I am not ready. I wasn't ready for this. Why did I even bother? That's another shining moment for you, Nikki. Getting yourself into an awkward scenario and it's just like January 3.
It wasn't my night. They were all huddled up together with their significant others. It was a couple's game night. No one knew that the joke is on me. But I kept smiling and laughing. And eventually it got better. I'm very good with that anyways.
I'm not posting this to garner affection or validation. I just wanted to cry myself out and this is the only form that I know that I'll be able to. I'm fine with them, I can mingle with them, but there's always a memory that would trigger me and I'll silently break down and cry. I'm no attention seeker, I'll cope in private. Thank you friends for not making it awkward.
To bub: if you're reading this and I hope you're not, you look good together. I wish you all the best. Don't mind me. I'll be fine.
Anyways, I think I should come out to my mom so at least she knows why I'm just staying at home sometimes and not going out every week like I did before. Being single puts perspective again. Things feel different and sometimes painful because I used to do it with bub, but I'm getting along swimmingly.
I'm still happy with my work and my role in the family.
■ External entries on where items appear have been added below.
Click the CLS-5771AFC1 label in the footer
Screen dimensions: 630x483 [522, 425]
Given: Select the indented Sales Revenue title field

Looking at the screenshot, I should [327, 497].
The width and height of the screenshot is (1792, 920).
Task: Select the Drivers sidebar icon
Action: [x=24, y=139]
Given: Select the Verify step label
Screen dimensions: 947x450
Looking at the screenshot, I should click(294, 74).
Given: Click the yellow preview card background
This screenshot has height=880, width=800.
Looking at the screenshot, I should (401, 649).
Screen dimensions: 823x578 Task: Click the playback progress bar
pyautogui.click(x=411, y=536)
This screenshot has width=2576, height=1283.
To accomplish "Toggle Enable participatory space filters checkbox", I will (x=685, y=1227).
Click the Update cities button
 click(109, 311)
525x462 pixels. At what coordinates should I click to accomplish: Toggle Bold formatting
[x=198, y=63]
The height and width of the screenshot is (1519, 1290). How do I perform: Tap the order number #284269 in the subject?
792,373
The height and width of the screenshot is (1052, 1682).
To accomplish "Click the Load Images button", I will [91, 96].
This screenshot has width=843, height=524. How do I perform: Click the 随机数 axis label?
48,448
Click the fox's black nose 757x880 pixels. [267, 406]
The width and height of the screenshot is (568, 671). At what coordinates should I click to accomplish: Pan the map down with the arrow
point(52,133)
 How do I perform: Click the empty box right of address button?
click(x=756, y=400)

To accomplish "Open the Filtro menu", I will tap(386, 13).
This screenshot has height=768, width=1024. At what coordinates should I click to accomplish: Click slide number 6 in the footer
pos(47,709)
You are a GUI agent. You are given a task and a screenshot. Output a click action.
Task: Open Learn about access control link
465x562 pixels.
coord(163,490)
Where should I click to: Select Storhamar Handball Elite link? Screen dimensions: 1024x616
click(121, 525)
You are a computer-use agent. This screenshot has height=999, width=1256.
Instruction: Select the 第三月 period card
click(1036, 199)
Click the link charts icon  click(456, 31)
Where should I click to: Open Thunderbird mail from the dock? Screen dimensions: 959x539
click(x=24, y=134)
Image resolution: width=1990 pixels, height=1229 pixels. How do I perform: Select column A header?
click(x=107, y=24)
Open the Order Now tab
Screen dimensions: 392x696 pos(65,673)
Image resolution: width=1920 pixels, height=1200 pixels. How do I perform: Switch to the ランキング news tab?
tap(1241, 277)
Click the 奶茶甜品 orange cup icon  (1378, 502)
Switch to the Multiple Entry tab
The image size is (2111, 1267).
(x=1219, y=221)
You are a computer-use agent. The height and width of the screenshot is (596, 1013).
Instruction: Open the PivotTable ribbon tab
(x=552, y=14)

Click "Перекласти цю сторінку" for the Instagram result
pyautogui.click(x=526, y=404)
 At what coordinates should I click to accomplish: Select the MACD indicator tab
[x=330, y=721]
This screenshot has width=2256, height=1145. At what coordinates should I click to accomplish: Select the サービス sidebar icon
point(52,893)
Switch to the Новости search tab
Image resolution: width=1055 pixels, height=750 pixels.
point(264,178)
I've immersed in bettering myself #Self-Improvement2016. I've learned how to read Clow Cards and apparently, I have a very good connection with it. I'm practicing painting with watercolors. I think I'm up for promotion but I am not hoping. I'm generally in a better place come to think of it. I just wanted to make this post as a breather. I promised myself that I'll be a better because 2015 was me establishing my power and 2016 is now my turn to upgrade myself.
Also, Happy New Year. I hope you guys all have a great start!!!